- Your instructions: Give back an exact copy of the lines in the records below, from the line that has "You are a computer-use agent. Viewport: 253px" through the line that has "is (696, 392).", and nothing besides.

- Records for the exercise:
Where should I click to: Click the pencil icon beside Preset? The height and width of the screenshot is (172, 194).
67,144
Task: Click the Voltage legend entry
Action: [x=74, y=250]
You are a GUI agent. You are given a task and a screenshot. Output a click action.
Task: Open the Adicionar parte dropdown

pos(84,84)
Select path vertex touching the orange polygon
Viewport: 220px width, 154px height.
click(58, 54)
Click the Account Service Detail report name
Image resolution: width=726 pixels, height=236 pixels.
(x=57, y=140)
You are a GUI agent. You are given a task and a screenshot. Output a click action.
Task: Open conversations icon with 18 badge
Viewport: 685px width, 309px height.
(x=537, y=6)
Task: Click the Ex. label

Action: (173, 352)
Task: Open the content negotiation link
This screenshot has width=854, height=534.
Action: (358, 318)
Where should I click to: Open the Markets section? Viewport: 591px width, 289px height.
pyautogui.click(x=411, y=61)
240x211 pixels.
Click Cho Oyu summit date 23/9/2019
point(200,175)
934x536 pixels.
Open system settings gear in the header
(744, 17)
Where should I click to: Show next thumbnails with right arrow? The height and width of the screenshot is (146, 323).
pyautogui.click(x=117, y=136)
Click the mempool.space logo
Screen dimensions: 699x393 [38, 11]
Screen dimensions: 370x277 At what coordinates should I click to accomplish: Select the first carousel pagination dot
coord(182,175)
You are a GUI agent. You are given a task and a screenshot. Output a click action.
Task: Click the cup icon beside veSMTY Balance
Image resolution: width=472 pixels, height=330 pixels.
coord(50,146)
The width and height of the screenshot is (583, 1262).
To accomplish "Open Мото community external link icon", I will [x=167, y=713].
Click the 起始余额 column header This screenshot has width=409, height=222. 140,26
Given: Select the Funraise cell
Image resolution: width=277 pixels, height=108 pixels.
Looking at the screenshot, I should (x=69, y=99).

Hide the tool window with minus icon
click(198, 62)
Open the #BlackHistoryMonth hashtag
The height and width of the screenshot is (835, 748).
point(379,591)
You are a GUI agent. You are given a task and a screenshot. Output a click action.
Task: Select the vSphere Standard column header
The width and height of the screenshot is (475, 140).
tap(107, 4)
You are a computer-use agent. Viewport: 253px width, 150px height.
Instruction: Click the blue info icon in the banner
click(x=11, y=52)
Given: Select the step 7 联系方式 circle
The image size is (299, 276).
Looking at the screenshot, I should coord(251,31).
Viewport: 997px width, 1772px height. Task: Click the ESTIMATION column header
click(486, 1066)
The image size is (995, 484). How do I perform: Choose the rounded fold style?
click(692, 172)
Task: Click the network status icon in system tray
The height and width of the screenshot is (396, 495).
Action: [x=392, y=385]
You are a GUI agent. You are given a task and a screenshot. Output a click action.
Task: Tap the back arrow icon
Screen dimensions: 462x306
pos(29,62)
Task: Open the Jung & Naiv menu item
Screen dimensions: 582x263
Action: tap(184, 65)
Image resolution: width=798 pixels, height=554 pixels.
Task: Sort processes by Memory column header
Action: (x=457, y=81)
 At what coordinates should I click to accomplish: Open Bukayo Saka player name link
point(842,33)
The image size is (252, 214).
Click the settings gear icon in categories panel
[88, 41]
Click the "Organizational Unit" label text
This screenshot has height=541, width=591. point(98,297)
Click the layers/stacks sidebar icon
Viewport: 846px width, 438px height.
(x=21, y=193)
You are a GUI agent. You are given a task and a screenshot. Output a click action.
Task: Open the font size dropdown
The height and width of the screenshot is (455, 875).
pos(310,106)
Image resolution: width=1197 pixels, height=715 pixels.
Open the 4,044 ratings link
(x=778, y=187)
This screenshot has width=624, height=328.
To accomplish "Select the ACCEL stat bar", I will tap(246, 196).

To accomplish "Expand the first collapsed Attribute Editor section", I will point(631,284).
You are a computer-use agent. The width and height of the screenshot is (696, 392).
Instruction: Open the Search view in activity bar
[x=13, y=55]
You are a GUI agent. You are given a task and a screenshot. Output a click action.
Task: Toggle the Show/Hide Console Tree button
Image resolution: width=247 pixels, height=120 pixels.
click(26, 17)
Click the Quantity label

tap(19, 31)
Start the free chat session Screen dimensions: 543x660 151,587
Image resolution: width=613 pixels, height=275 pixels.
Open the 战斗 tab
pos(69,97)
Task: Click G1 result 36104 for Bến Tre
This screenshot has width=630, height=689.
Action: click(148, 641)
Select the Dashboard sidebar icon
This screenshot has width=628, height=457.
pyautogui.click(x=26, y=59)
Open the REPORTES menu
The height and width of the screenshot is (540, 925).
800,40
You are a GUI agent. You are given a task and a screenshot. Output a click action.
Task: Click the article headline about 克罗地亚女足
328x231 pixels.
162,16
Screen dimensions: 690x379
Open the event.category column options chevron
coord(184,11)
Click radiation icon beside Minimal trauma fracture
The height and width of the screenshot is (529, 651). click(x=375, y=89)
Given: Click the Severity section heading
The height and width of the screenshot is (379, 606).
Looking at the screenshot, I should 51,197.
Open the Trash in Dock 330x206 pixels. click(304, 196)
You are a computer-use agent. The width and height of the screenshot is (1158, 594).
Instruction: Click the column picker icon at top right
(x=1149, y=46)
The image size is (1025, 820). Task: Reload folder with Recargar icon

- Solution to this task:
You are a computer-use agent. Viewport: 253px width, 150px height.
Instruction: Click the blue info icon in the banner
click(x=11, y=52)
Given: Select the step 7 联系方式 circle
The image size is (299, 276).
Looking at the screenshot, I should coord(251,31).
Viewport: 997px width, 1772px height. Task: Click the ESTIMATION column header
click(486, 1066)
The image size is (995, 484). How do I perform: Choose the rounded fold style?
click(692, 172)
Task: Click the network status icon in system tray
The height and width of the screenshot is (396, 495).
Action: [x=392, y=385]
You are a GUI agent. You are given a task and a screenshot. Output a click action.
Task: Tap the back arrow icon
Screen dimensions: 462x306
pos(29,62)
Task: Open the Jung & Naiv menu item
Screen dimensions: 582x263
Action: tap(184, 65)
Image resolution: width=798 pixels, height=554 pixels.
Task: Sort processes by Memory column header
Action: (x=457, y=81)
 At what coordinates should I click to accomplish: Open Bukayo Saka player name link
point(842,33)
The image size is (252, 214).
Click the settings gear icon in categories panel
[88, 41]
Click the "Organizational Unit" label text
This screenshot has height=541, width=591. point(98,297)
Click the layers/stacks sidebar icon
Viewport: 846px width, 438px height.
(x=21, y=193)
You are a GUI agent. You are given a task and a screenshot. Output a click action.
Task: Open the font size dropdown
The height and width of the screenshot is (455, 875).
pos(310,106)
Image resolution: width=1197 pixels, height=715 pixels.
Open the 4,044 ratings link
(x=778, y=187)
This screenshot has width=624, height=328.
To accomplish "Select the ACCEL stat bar", I will tap(246, 196).

To accomplish "Expand the first collapsed Attribute Editor section", I will point(631,284).
You are a computer-use agent. The width and height of the screenshot is (696, 392).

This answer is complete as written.